Render the stretch of material from the line containing "Open the 'Тип работы' filter dropdown" through the end of the material as a Markdown table with the columns Row and Line, skipping blank lines and leaving out the pictures.

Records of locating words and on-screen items
------
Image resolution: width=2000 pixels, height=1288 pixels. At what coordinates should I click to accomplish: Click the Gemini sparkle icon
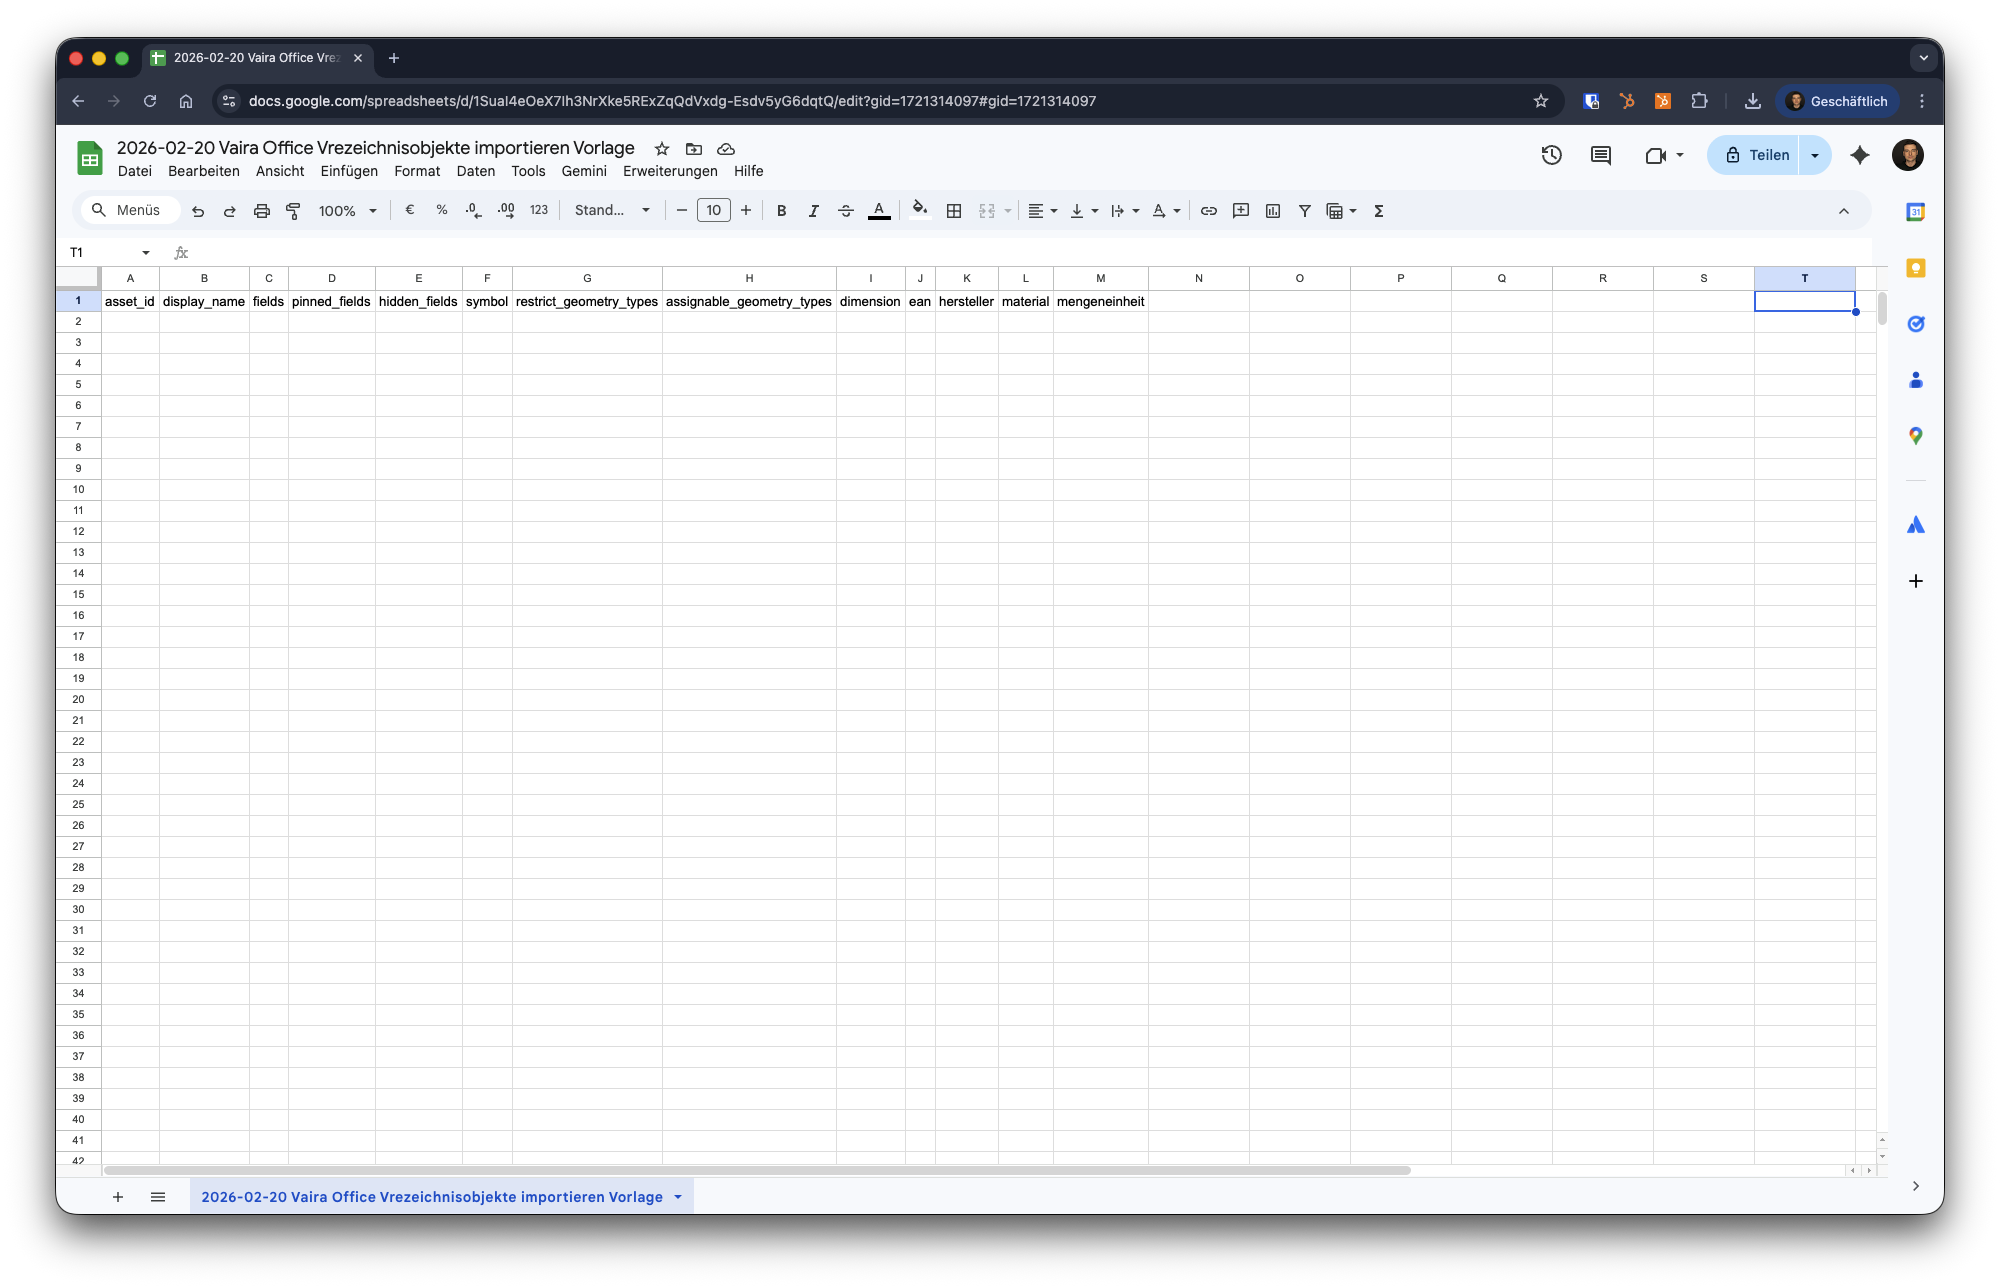(x=1859, y=155)
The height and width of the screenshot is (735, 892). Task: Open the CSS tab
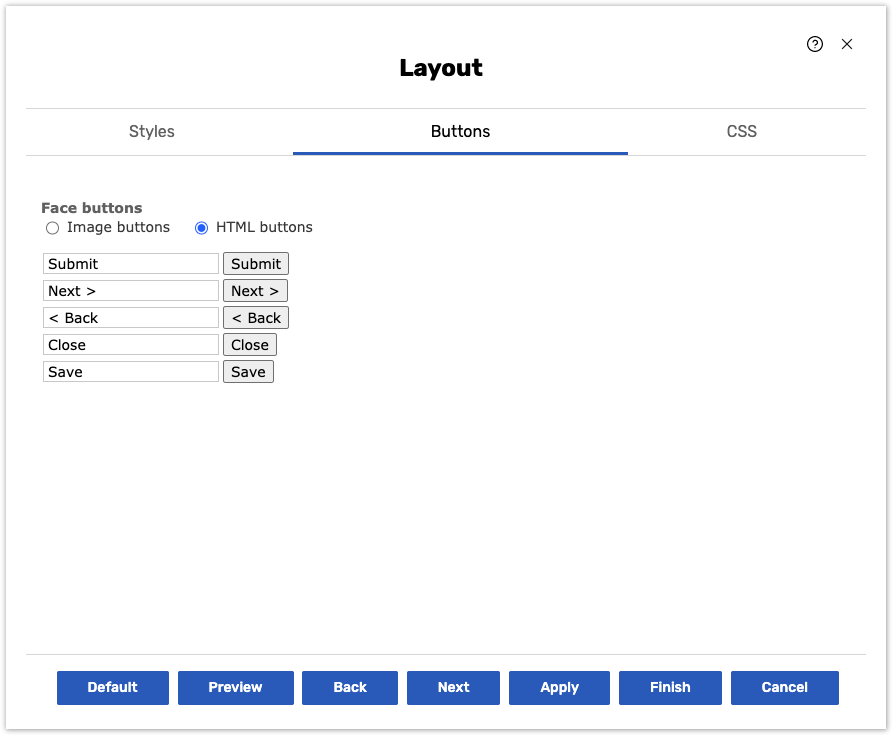tap(741, 131)
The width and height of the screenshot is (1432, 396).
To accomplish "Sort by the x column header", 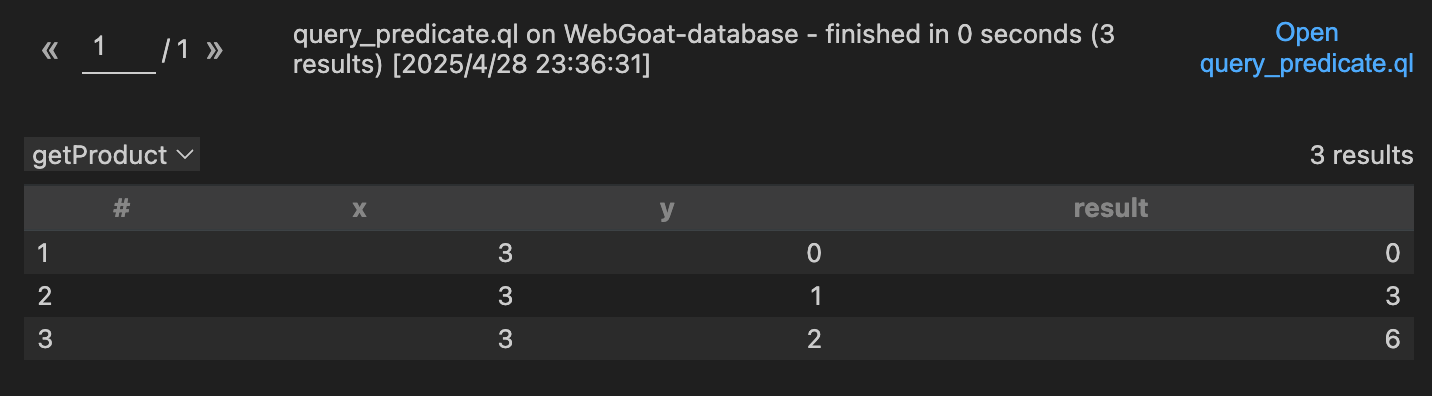I will click(x=359, y=208).
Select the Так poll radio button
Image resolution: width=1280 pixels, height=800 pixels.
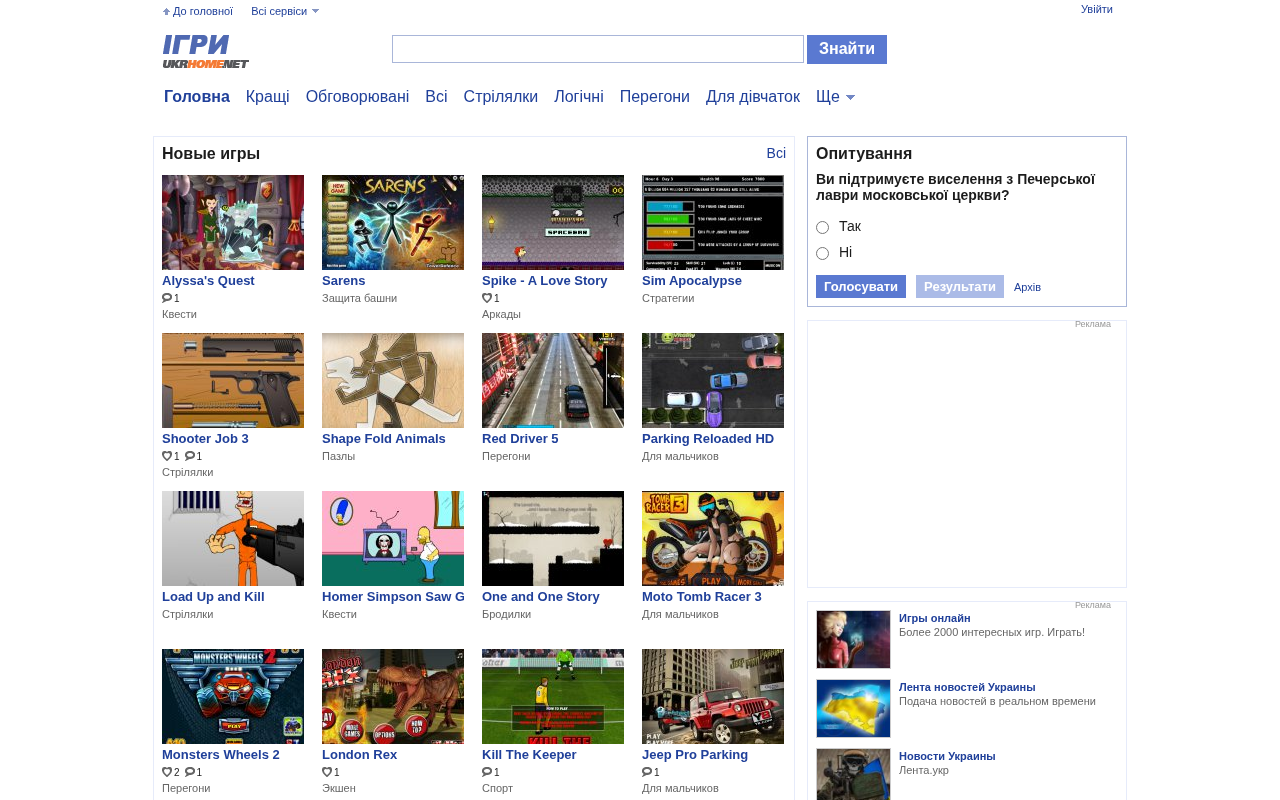pyautogui.click(x=822, y=227)
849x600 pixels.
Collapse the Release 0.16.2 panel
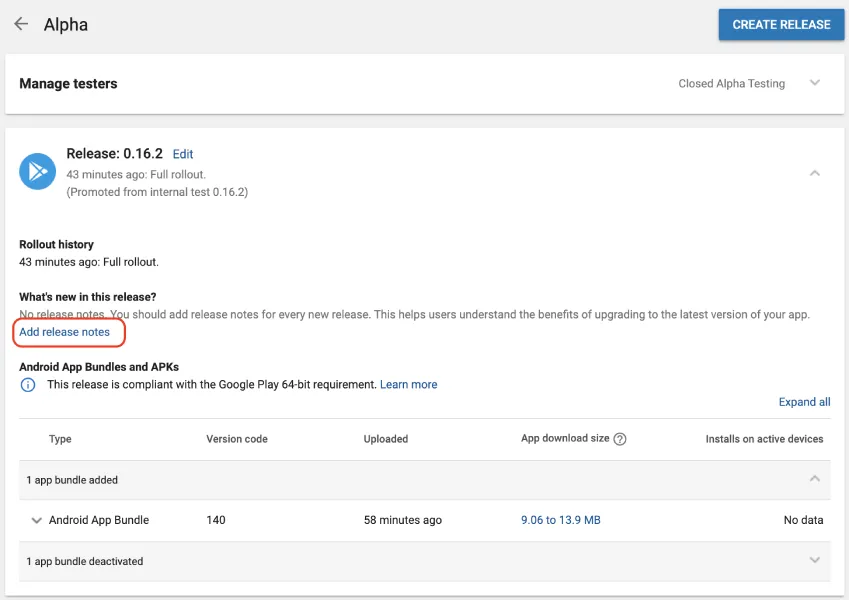(x=815, y=173)
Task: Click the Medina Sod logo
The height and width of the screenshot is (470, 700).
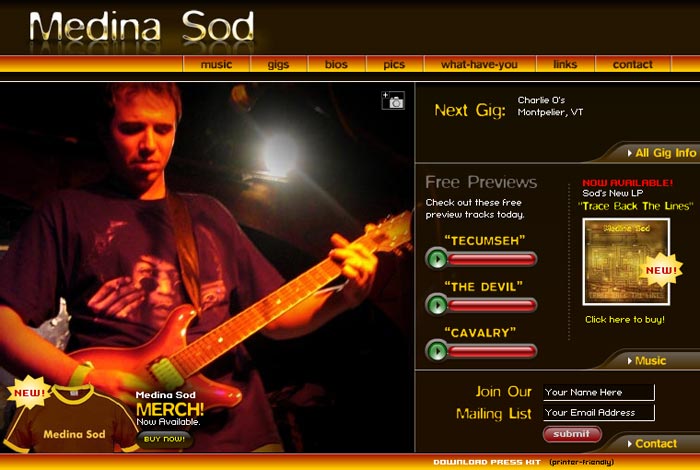Action: [x=142, y=27]
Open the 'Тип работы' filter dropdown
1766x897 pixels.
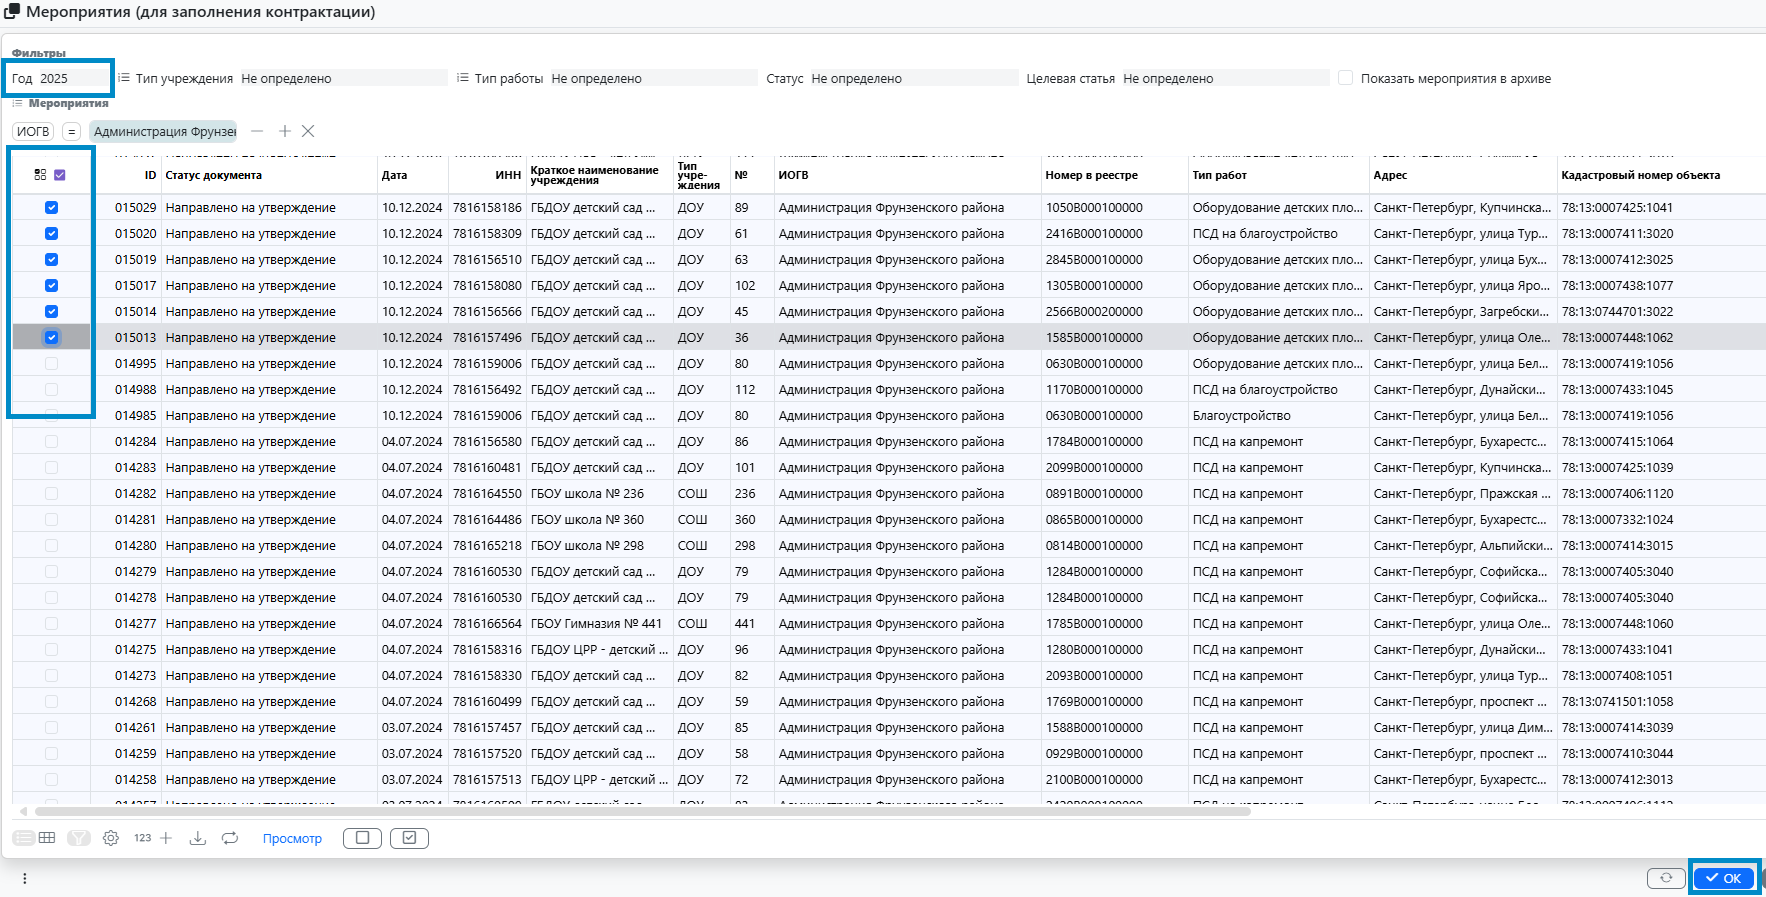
------
- **Finished answer**:
| Row | Line |
|---|---|
| 1 | Open the 'Тип работы' filter dropdown |
| 2 | 1766x897 pixels. |